From: Robert Holmes <robeholmes@gmail.com>
Date: Tue, 23 Apr 2019 07:39:29 +0000 (+0000)
Subject: [PATCH] KEYS: Make use of platform keyring for module signature verify
X-Git-Tag: archive/raspbian/6.17.13-1+rpi1~2^2~16
X-Git-Url: https://dgit.raspbian.org/?a=commitdiff_plain;h=2d81d0cd518f440d81f6eea9fc1e7e1a7e535cb7;p=linux.git

[PATCH] KEYS: Make use of platform keyring for module signature verify

Bug-Debian: https://bugs.debian.org/935945
Bug-Debian: https://bugs.debian.org/1030200
Origin: https://src.fedoraproject.org/rpms/kernel/raw/master/f/KEYS-Make-use-of-platform-keyring-for-module-signature.patch
Forwarded: https://lore.kernel.org/linux-modules/qvgp2il2co4iyxkzxvcs4p2bpyilqsbfgcprtpfrsajwae2etc@3z2s2o52i3xg/t/#u

This allows a cert in DB to be used to sign modules,
in addition to certs in the MoK and built-in keyrings.

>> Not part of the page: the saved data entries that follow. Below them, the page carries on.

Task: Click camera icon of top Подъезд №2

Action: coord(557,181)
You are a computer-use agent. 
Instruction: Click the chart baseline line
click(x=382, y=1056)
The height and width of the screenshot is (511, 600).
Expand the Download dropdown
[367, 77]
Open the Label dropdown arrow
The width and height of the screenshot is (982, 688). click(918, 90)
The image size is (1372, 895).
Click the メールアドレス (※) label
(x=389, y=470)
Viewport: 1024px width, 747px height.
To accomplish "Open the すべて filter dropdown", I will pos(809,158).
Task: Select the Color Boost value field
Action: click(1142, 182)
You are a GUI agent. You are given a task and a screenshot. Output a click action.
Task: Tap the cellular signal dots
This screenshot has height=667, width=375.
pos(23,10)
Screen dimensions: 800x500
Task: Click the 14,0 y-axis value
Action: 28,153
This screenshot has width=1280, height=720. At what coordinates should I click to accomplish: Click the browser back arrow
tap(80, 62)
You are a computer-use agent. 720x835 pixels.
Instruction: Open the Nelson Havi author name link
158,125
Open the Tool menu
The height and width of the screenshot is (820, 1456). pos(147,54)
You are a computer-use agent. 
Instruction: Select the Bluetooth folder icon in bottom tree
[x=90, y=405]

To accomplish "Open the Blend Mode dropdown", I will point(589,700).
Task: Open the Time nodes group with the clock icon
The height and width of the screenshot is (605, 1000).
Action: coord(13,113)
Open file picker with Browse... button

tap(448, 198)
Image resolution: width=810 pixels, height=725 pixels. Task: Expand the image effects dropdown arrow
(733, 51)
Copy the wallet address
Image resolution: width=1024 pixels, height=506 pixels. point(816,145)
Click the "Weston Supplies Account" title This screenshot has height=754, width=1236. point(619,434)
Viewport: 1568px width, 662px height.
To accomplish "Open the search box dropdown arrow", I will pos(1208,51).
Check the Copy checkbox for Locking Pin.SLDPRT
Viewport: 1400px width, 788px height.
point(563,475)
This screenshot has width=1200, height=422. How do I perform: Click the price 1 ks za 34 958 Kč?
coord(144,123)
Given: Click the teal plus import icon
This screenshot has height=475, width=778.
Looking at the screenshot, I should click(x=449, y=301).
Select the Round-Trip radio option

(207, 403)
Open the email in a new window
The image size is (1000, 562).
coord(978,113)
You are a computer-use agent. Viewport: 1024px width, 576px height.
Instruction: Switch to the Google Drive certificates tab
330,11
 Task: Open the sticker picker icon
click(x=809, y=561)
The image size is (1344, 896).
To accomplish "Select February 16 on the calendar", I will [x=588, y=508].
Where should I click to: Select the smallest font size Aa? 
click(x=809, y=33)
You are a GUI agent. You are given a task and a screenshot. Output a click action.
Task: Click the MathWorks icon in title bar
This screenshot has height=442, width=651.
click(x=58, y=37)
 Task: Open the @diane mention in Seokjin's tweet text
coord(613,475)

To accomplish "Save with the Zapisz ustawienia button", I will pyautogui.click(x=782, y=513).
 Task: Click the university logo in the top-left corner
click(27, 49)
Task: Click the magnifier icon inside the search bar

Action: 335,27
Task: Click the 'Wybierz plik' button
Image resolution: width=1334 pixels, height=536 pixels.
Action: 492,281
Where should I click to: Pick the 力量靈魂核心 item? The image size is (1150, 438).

Signed-off-by: Robert Holmes <robeholmes@gmail.com>
Signed-off-by: Jeremy Cline <jcline@redhat.com>
[bwh: Forward-ported to 5.19: adjust filename]
[наб: reinstate for 6.1, re-write description]

Gbp-Pq: Topic features/all/db-mok-keyring
Gbp-Pq: Name KEYS-Make-use-of-platform-keyring-for-module-signature.patch
---

diff --git a/kernel/module/signing.c b/kernel/module/signing.c
index a2ff4242e62..35a66790702 100644
--- a/kernel/module/signing.c
+++ b/kernel/module/signing.c
@@ -61,10 +61,17 @@ int mod_verify_sig(const void *mod, struct load_info *info)
 	modlen -= sig_len + sizeof(ms);
 	info->len = modlen;
 
-	return verify_pkcs7_signature(mod, modlen, mod + modlen, sig_len,
+	ret = verify_pkcs7_signature(mod, modlen, mod + modlen, sig_len,
 				      VERIFY_USE_SECONDARY_KEYRING,
 				      VERIFYING_MODULE_SIGNATURE,
 				      NULL, NULL);
+	if (ret == -ENOKEY && IS_ENABLED(CONFIG_INTEGRITY_PLATFORM_KEYRING)) {
+		ret = verify_pkcs7_signature(mod, modlen, mod + modlen, sig_len,
+					      VERIFY_USE_PLATFORM_KEYRING,
+					      VERIFYING_MODULE_SIGNATURE,
+					      NULL, NULL);
+	}
+        return ret;
 }
 
 int module_sig_check(struct load_info *info, int flags)